Coureurs die Mekies goed kennen, waarderen zijn technische achtergrond. Die stelt hem in staat om het commentaar dat de coureurs leveren over hoe hun auto aanvoelt, te interpreteren en om te zetten in concrete actie achter de schermen. Verstappens teamgenoot Yuki Tsunoda werkte tot een paar maanden geleden nog met Mekies samen bij Racing Bulls. „Hij probeerde na elke sessie te begrijpen wat er schortte aan de auto”, vertelt Tsunoda in Spa tegen de pers. „Dan nam hij meteen contact op met bepaalde afdelingen in het team. [...] Ik weet zeker dat hij dat hier ook gaat doen.”

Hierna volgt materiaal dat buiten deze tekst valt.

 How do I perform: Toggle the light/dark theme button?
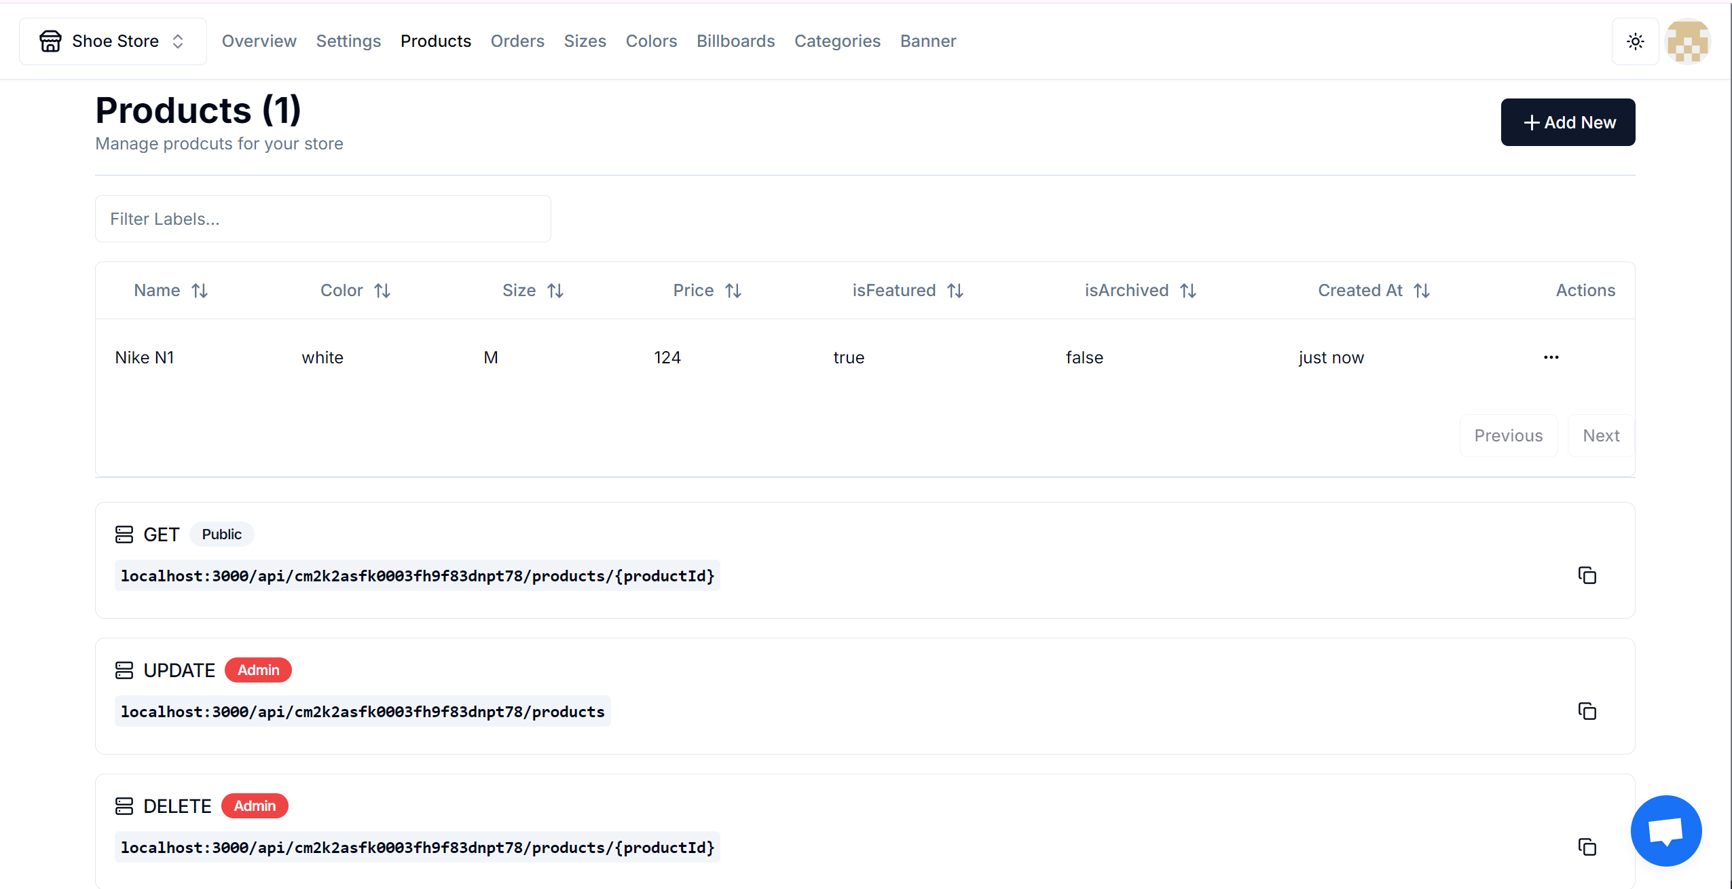pyautogui.click(x=1635, y=41)
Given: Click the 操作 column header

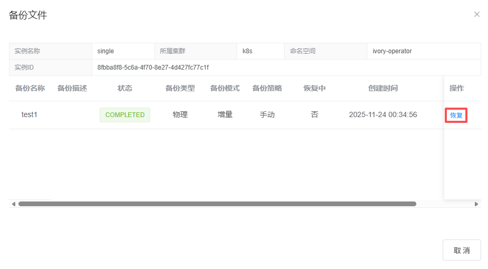Looking at the screenshot, I should click(x=457, y=88).
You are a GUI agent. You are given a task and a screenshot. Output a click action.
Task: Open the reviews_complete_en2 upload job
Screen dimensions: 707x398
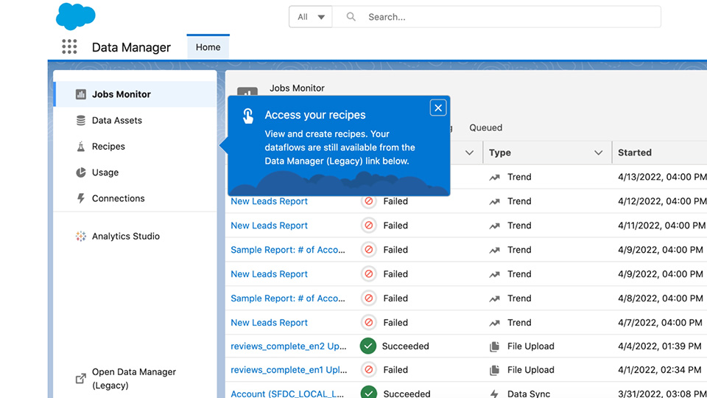[288, 346]
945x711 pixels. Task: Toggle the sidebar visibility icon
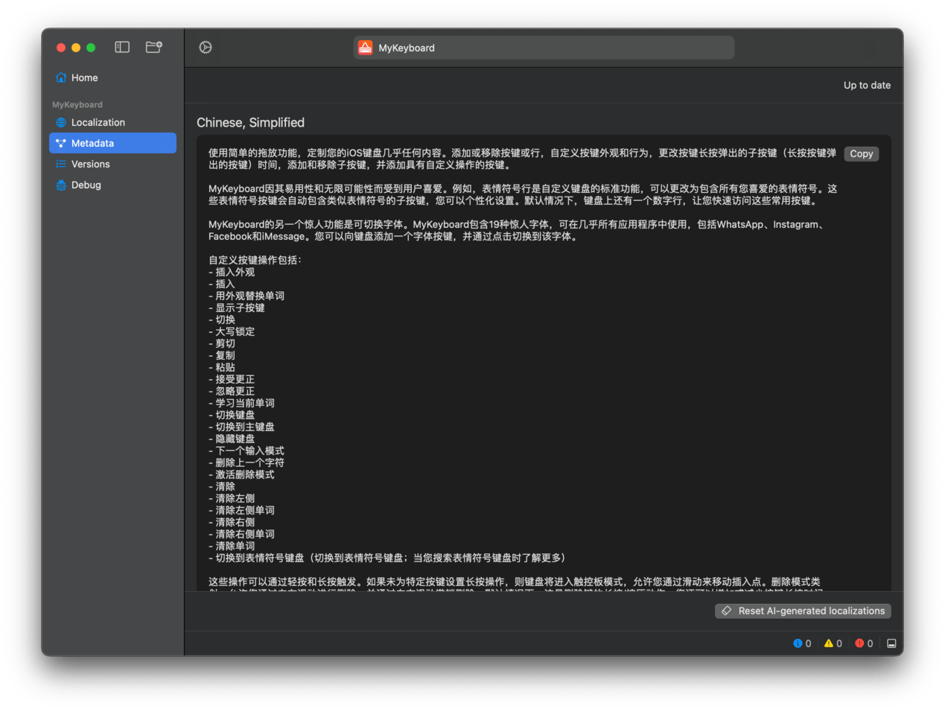[122, 48]
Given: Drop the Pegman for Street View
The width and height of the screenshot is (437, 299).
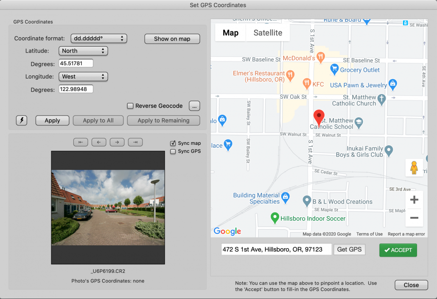Looking at the screenshot, I should point(414,167).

Teambaas Laurent Mekies tijdens de eerste training op het circuit van Spa-Francorchamps Foto Dimitar Dilkoff/AFP

Toch is Mekies niet als een nieuwe voetbaltrainer, die wat andere aanwijzingen aan zijn spelers geeft, waarna de goals opeens wel vallen. De Formule 1 is in toenemende mate een soort competitieve vorm van bedrijfskunde geworden: een goede auto bouwen kan alleen als de honderden getalenteerde ontwerpers, technici, wiskundigen, monteurs en machinebankwerkers zo efficiënt mogelijk kunnen samenwerken en nieuwe ideeën kunnen ontwikkelen. Als dat proces uit het lood geslagen is, zoals bij Red Bull kennelijk het geval is, kan je dat niet binnen een paar weken rechtzetten.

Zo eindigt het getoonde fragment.